====== Input for this task

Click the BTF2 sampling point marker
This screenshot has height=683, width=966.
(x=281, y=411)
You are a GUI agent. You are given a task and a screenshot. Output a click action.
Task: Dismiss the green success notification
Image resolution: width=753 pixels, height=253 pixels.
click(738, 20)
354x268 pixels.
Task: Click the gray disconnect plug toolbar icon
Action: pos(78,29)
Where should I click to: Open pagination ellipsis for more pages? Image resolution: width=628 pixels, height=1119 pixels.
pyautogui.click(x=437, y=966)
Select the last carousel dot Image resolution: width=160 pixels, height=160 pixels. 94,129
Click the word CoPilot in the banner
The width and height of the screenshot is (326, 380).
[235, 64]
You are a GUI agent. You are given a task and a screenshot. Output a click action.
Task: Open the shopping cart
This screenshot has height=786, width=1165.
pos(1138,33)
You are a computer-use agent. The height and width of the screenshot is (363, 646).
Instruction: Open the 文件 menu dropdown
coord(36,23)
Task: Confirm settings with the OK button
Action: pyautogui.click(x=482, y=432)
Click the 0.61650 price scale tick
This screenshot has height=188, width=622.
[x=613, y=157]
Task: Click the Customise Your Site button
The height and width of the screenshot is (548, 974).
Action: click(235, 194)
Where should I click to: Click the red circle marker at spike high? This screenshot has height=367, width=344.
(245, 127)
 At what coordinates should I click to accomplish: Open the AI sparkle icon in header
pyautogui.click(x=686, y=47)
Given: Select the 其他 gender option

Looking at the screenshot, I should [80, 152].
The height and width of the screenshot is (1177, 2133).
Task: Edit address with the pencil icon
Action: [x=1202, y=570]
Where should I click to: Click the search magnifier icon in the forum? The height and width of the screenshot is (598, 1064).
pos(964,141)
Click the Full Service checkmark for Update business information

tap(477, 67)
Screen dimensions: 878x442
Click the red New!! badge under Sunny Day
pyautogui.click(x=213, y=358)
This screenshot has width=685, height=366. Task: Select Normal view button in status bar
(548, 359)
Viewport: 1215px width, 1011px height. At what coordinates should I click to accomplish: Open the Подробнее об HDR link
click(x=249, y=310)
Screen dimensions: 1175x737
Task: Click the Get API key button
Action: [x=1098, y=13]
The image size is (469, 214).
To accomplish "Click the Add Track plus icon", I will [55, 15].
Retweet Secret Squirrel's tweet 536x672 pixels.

============

** Requirement **
Copy out the rows of the data listing without any changes, beginning with its first line and continuing through the line with "Action: [x=1202, y=570]", both of those lines included.

** Response below **
Click the BTF2 sampling point marker
This screenshot has height=683, width=966.
(x=281, y=411)
You are a GUI agent. You are given a task and a screenshot. Output a click action.
Task: Dismiss the green success notification
Image resolution: width=753 pixels, height=253 pixels.
click(738, 20)
354x268 pixels.
Task: Click the gray disconnect plug toolbar icon
Action: pos(78,29)
Where should I click to: Open pagination ellipsis for more pages? Image resolution: width=628 pixels, height=1119 pixels.
pyautogui.click(x=437, y=966)
Select the last carousel dot Image resolution: width=160 pixels, height=160 pixels. 94,129
Click the word CoPilot in the banner
The width and height of the screenshot is (326, 380).
[235, 64]
You are a GUI agent. You are given a task and a screenshot. Output a click action.
Task: Open the shopping cart
This screenshot has height=786, width=1165.
pos(1138,33)
You are a computer-use agent. The height and width of the screenshot is (363, 646).
Instruction: Open the 文件 menu dropdown
coord(36,23)
Task: Confirm settings with the OK button
Action: pyautogui.click(x=482, y=432)
Click the 0.61650 price scale tick
This screenshot has height=188, width=622.
[x=613, y=157]
Task: Click the Customise Your Site button
The height and width of the screenshot is (548, 974).
Action: click(235, 194)
Where should I click to: Click the red circle marker at spike high? This screenshot has height=367, width=344.
(245, 127)
 At what coordinates should I click to accomplish: Open the AI sparkle icon in header
pyautogui.click(x=686, y=47)
Given: Select the 其他 gender option

Looking at the screenshot, I should [80, 152].
The height and width of the screenshot is (1177, 2133).
Task: Edit address with the pencil icon
Action: [x=1202, y=570]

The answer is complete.